DIRECTIONS FOR THIS TASK: From the listing below, extract every line that contains the string "Viewport". The match is case-sensitive.

Target coordinate entries:
┌──
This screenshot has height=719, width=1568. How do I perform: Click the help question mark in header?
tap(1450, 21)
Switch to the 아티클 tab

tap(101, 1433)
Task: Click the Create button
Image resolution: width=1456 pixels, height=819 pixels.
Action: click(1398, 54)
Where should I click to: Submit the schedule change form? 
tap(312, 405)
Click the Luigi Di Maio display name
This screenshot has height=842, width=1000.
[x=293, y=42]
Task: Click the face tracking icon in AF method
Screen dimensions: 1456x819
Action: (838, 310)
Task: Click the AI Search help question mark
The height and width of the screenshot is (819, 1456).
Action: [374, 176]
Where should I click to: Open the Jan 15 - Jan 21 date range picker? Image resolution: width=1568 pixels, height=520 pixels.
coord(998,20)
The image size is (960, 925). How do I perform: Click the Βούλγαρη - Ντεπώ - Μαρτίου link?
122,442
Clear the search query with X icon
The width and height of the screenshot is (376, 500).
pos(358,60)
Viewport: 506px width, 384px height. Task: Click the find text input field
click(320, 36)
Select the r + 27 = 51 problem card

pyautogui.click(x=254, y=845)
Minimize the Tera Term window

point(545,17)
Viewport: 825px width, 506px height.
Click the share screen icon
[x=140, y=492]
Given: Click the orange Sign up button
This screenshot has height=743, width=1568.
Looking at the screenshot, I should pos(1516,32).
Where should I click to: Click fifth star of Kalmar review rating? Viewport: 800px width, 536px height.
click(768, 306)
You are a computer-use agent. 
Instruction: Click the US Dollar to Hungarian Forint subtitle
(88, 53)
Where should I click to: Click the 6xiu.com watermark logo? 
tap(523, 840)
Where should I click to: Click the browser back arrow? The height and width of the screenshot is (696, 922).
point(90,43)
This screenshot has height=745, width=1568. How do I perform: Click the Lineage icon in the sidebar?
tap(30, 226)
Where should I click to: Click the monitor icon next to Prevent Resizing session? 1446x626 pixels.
└──
TASK RESPONSE:
Viewport: 506px width, 384px height. Task: Click the find text input field
Viewport: 825px width, 506px height.
Where should I click to: Click fifth star of Kalmar review rating? Viewport: 800px width, 536px height.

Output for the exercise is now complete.